- The records -

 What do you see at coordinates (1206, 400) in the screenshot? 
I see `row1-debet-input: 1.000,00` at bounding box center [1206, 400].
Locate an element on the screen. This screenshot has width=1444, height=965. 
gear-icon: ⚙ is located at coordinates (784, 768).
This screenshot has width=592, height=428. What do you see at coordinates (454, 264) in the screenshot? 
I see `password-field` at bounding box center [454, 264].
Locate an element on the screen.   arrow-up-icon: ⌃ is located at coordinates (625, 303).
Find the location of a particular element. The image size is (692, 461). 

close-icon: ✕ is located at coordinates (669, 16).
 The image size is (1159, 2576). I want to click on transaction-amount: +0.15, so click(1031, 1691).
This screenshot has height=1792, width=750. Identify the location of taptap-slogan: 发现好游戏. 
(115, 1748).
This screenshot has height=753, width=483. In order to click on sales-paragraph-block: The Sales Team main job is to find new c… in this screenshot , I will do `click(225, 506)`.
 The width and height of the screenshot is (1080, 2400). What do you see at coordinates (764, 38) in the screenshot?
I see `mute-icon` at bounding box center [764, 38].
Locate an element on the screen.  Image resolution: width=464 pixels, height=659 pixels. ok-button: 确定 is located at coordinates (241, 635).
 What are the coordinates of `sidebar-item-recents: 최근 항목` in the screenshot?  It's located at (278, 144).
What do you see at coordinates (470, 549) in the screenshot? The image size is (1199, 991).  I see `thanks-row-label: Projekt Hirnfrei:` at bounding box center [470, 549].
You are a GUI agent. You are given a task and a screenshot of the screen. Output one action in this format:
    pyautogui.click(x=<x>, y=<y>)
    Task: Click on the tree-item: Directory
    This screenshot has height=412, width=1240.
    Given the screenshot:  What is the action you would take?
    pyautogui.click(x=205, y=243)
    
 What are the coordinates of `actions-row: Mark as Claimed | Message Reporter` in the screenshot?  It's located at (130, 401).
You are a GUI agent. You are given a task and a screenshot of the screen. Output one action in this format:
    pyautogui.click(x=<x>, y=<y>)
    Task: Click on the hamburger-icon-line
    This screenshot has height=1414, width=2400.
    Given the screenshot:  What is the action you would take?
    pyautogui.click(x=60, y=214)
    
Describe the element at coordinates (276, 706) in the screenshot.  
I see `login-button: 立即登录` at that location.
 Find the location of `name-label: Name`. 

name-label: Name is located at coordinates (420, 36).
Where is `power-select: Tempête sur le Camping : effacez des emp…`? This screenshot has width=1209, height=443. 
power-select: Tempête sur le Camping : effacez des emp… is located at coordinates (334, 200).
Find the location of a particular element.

- Exercise -
Rewrite all the rows above, changing every "Locate an element on the screen" to "Point out an element on the screen" and leaving everything else untouched.

- Reply to the exercise -
 What do you see at coordinates (1206, 400) in the screenshot? 
I see `row1-debet-input: 1.000,00` at bounding box center [1206, 400].
Point out an element on the screen. This screenshot has width=1444, height=965. 
gear-icon: ⚙ is located at coordinates (784, 768).
This screenshot has width=592, height=428. What do you see at coordinates (454, 264) in the screenshot? 
I see `password-field` at bounding box center [454, 264].
Point out an element on the screen.   arrow-up-icon: ⌃ is located at coordinates (625, 303).
Find the location of a particular element. The image size is (692, 461). 

close-icon: ✕ is located at coordinates (669, 16).
 The image size is (1159, 2576). I want to click on transaction-amount: +0.15, so click(1031, 1691).
This screenshot has height=1792, width=750. Identify the location of taptap-slogan: 发现好游戏. 
(115, 1748).
This screenshot has height=753, width=483. In order to click on sales-paragraph-block: The Sales Team main job is to find new c… in this screenshot , I will do `click(225, 506)`.
 The width and height of the screenshot is (1080, 2400). What do you see at coordinates (764, 38) in the screenshot?
I see `mute-icon` at bounding box center [764, 38].
Point out an element on the screen.  Image resolution: width=464 pixels, height=659 pixels. ok-button: 确定 is located at coordinates (241, 635).
 What are the coordinates of `sidebar-item-recents: 최근 항목` in the screenshot?  It's located at (278, 144).
What do you see at coordinates (470, 549) in the screenshot? The image size is (1199, 991).  I see `thanks-row-label: Projekt Hirnfrei:` at bounding box center [470, 549].
You are a GUI agent. You are given a task and a screenshot of the screen. Output one action in this format:
    pyautogui.click(x=<x>, y=<y>)
    Task: Click on the tree-item: Directory
    This screenshot has height=412, width=1240.
    Given the screenshot:  What is the action you would take?
    pyautogui.click(x=205, y=243)
    
 What are the coordinates of `actions-row: Mark as Claimed | Message Reporter` in the screenshot?  It's located at (130, 401).
You are a GUI agent. You are given a task and a screenshot of the screen. Output one action in this format:
    pyautogui.click(x=<x>, y=<y>)
    Task: Click on the hamburger-icon-line
    This screenshot has height=1414, width=2400.
    Given the screenshot:  What is the action you would take?
    pyautogui.click(x=60, y=214)
    
Describe the element at coordinates (276, 706) in the screenshot.  
I see `login-button: 立即登录` at that location.
 Find the location of `name-label: Name`. 

name-label: Name is located at coordinates (420, 36).
Where is `power-select: Tempête sur le Camping : effacez des emp…`? This screenshot has width=1209, height=443. 
power-select: Tempête sur le Camping : effacez des emp… is located at coordinates (334, 200).
Find the location of a particular element.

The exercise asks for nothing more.